WRITTEN REQUEST: Turn the items below into a JSON list of strings, one string per line, from the first line of the items up to and including the line with "Looking at the". Skip blank lines and leave the pictures out.

-.-.-

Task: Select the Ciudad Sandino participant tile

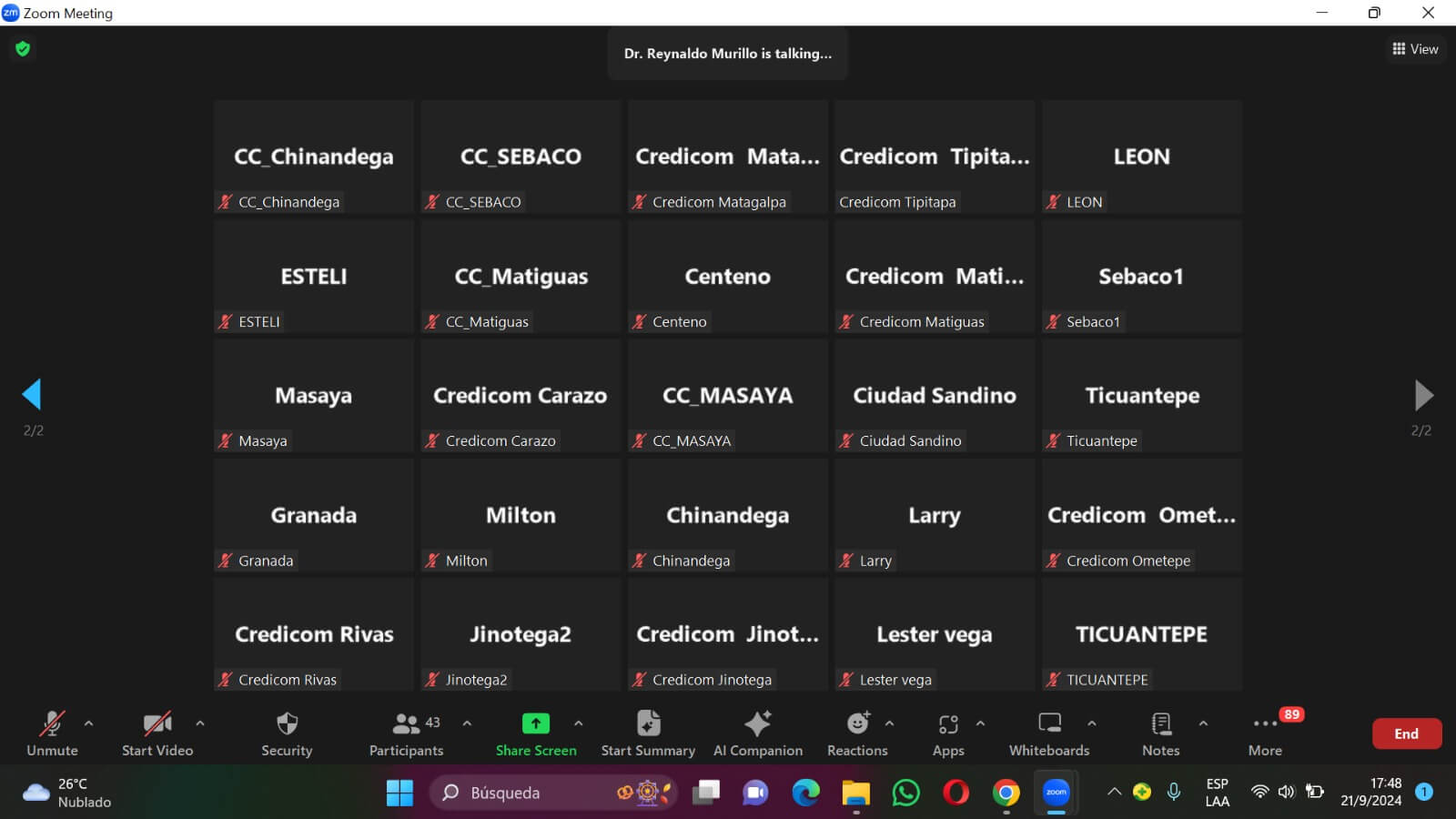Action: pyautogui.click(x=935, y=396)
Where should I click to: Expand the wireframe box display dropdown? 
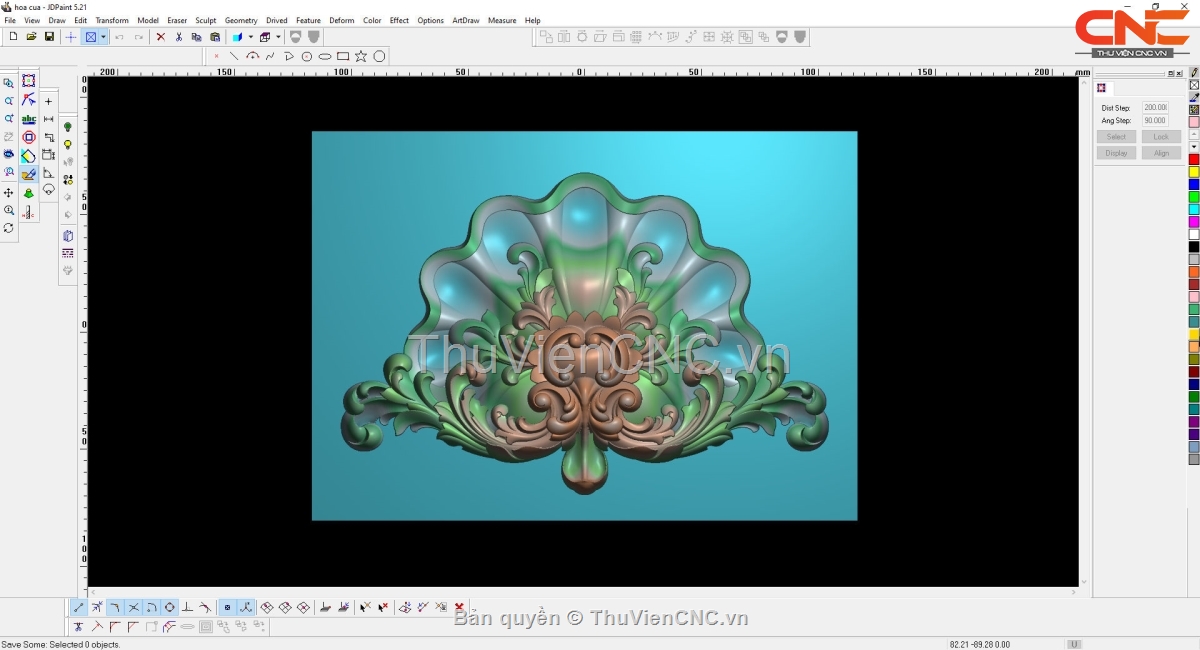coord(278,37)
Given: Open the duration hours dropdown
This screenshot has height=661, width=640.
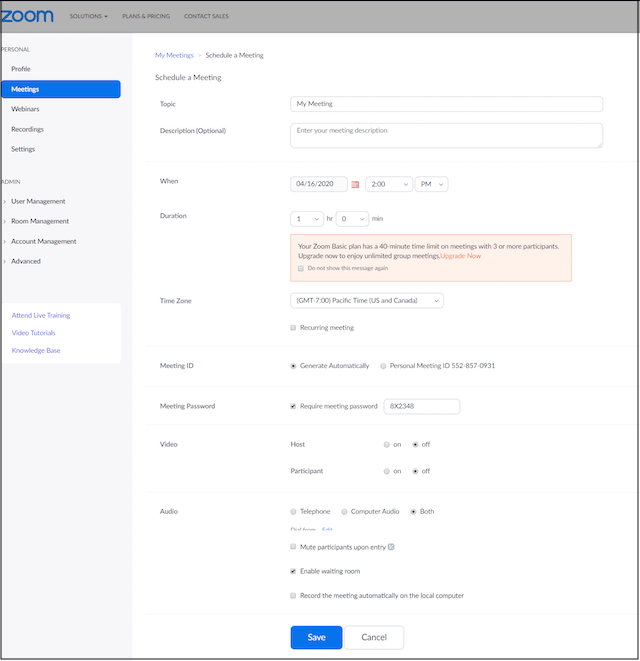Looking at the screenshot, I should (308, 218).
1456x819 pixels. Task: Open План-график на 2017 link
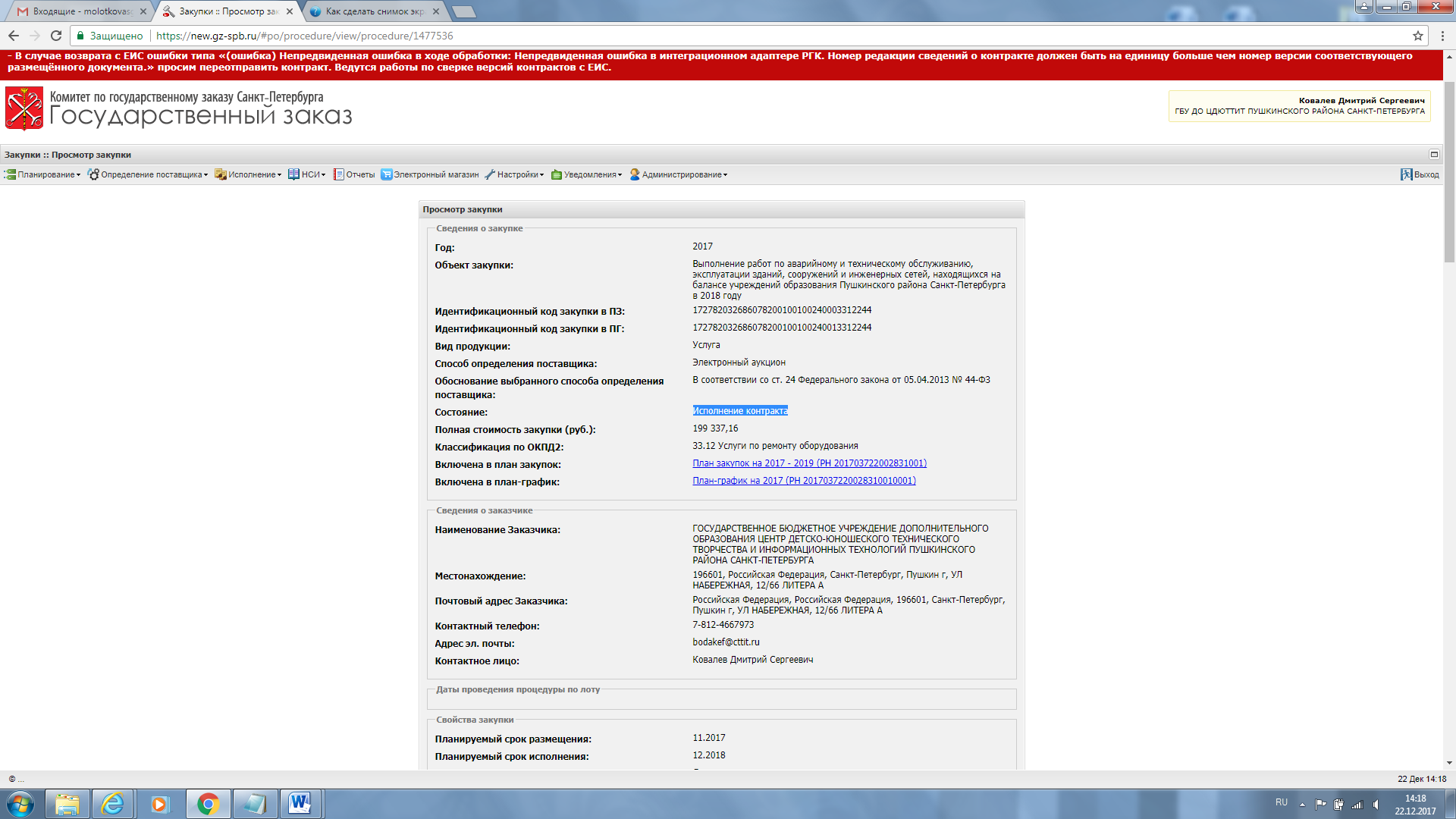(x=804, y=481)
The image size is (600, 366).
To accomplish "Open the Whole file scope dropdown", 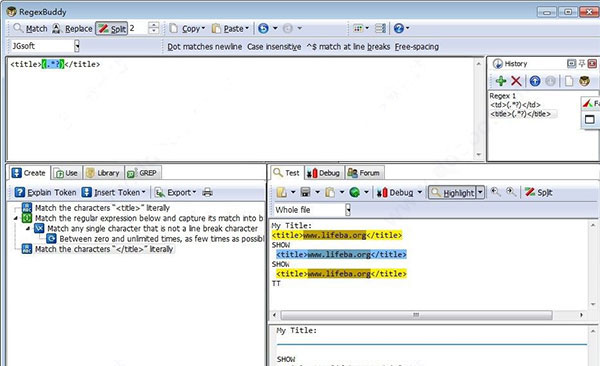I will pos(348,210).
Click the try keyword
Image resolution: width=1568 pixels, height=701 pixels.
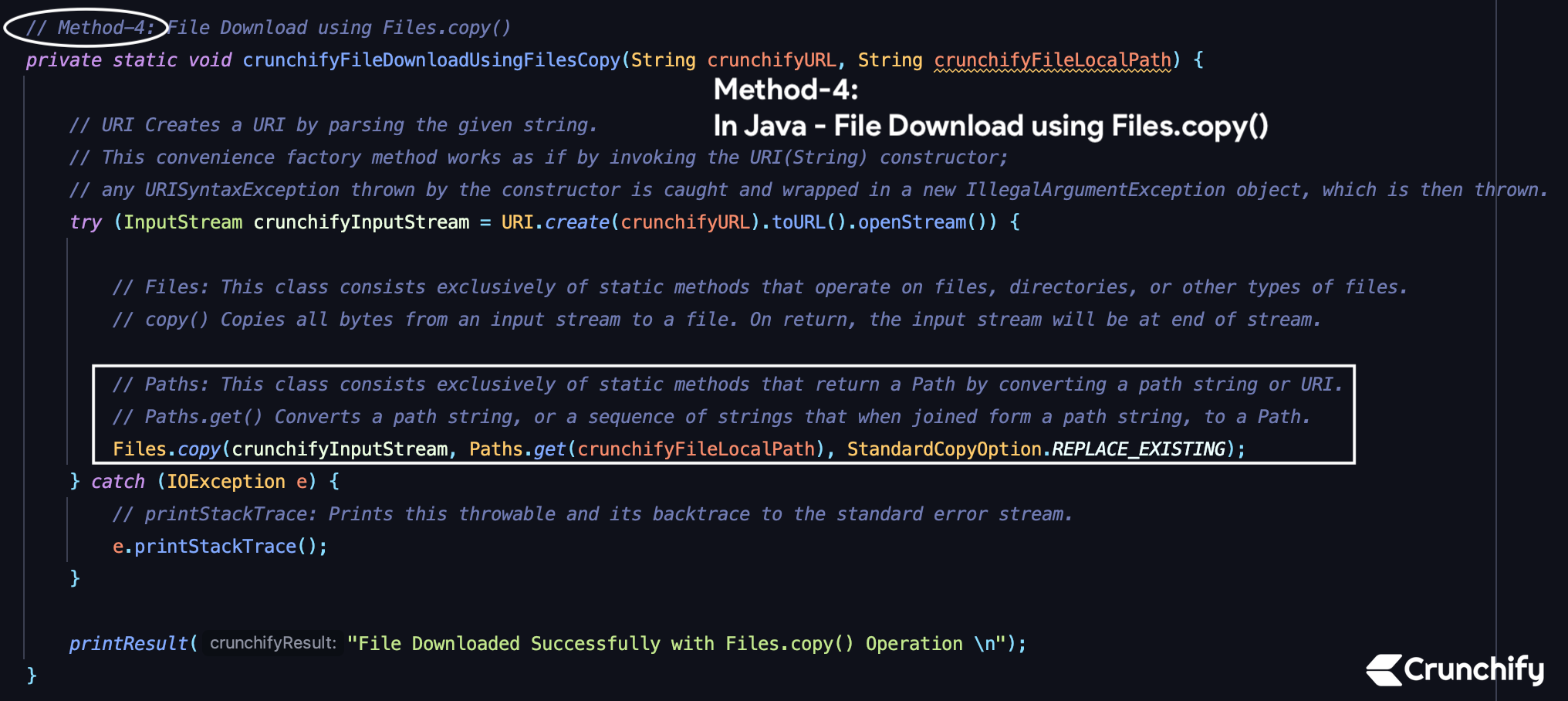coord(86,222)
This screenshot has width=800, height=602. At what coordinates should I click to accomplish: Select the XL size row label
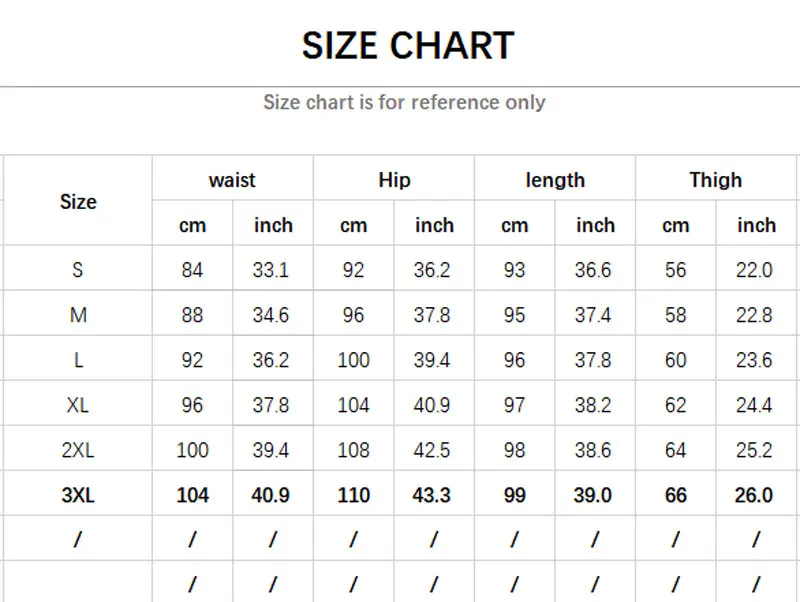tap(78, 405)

-.-.-

THE ANSWER:
[
  "Task: Select the Ciudad Sandino participant tile",
  "Action: pyautogui.click(x=935, y=396)",
  "Where should I click to: Expand the wireframe box display dropdown? ",
  "coord(278,37)",
  "Given: Open the duration hours dropdown",
  "This screenshot has height=661, width=640.",
  "Looking at the screenshot, I should (308, 218)."
]